─── Data excerpts
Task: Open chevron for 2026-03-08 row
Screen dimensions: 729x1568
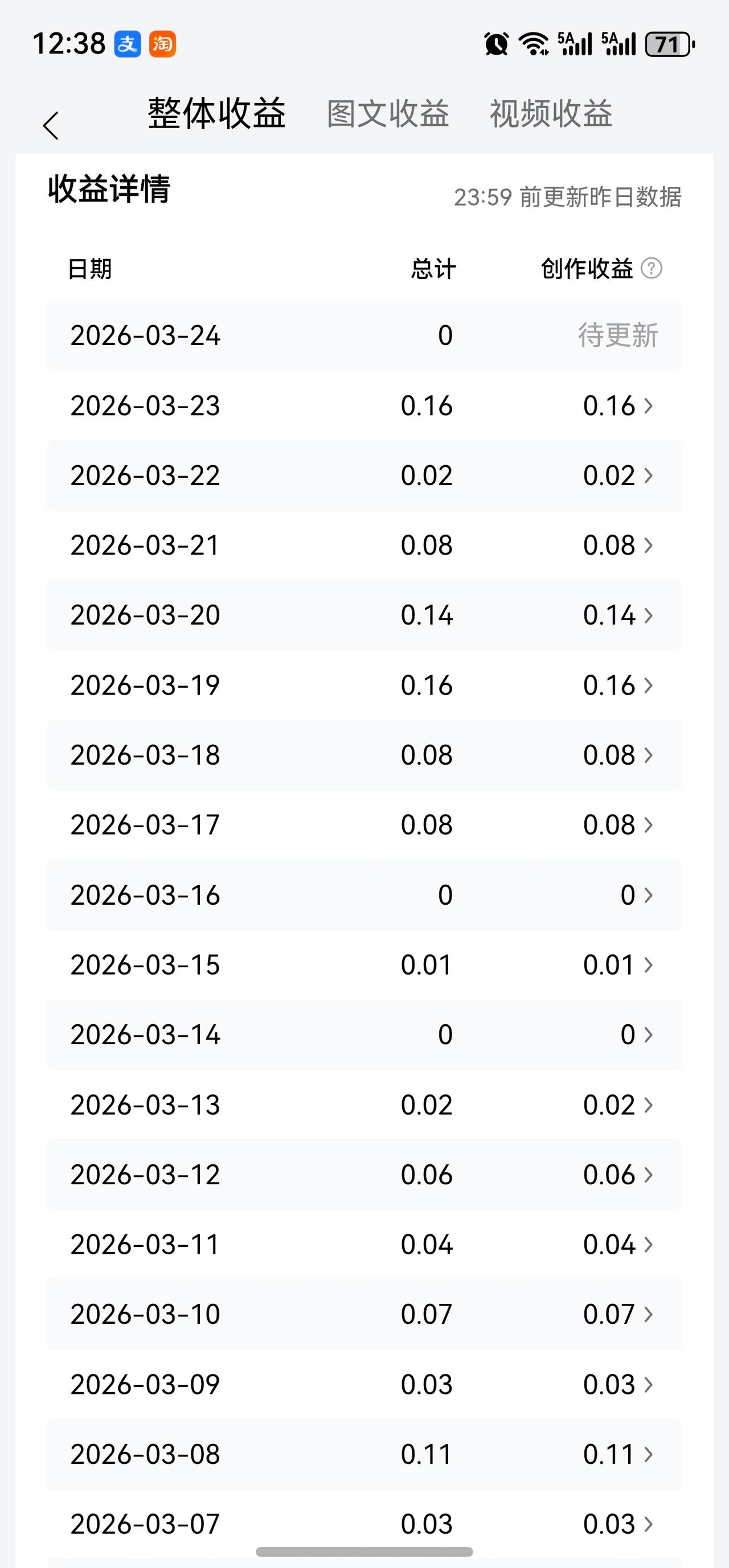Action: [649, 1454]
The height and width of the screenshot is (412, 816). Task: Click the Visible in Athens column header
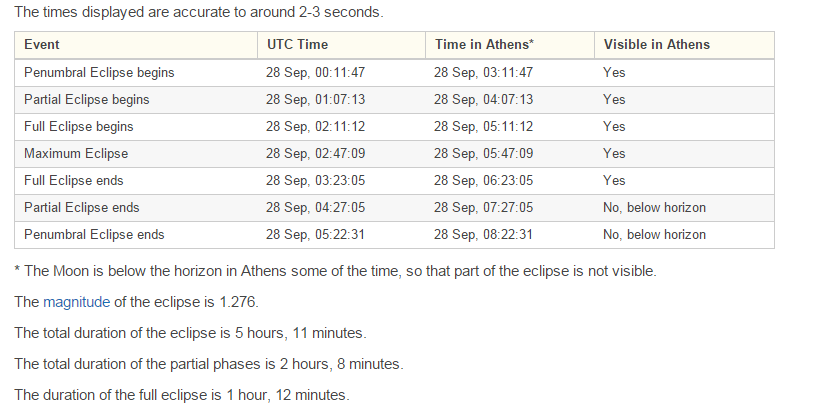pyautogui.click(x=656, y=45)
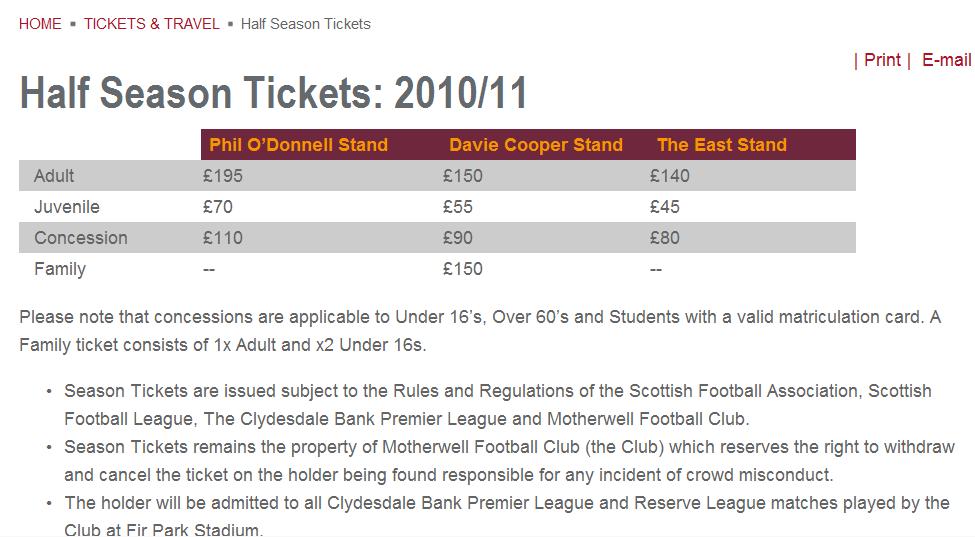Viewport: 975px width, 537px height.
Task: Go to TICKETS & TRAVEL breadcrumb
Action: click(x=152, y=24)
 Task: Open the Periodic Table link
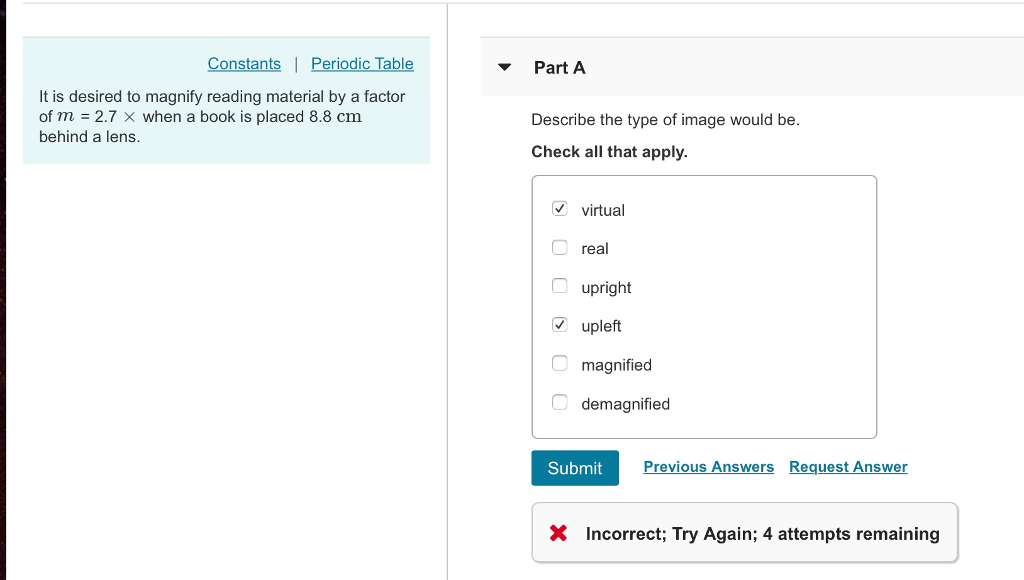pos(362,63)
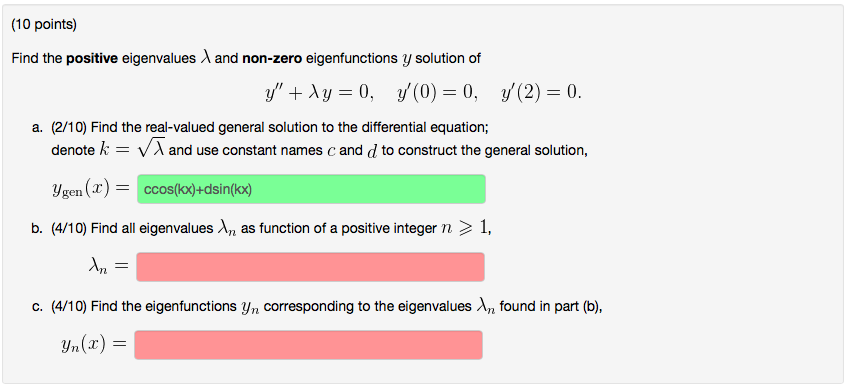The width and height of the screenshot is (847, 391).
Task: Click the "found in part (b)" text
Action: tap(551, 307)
──────
### Required action
Return every entry above word for word, and include no images.

### Your response
Task: Open chevron for 2026-03-08 row
Screen dimensions: 729x1568
Action: [649, 1454]
The height and width of the screenshot is (412, 816). Task: Click the Visible in Athens column header
pyautogui.click(x=656, y=45)
Viewport: 975px width, 537px height.
Task: Go to TICKETS & TRAVEL breadcrumb
Action: click(x=152, y=24)
 Task: Open the Periodic Table link
pos(362,63)
The width and height of the screenshot is (847, 391).
Task: Click the "found in part (b)" text
Action: tap(551, 307)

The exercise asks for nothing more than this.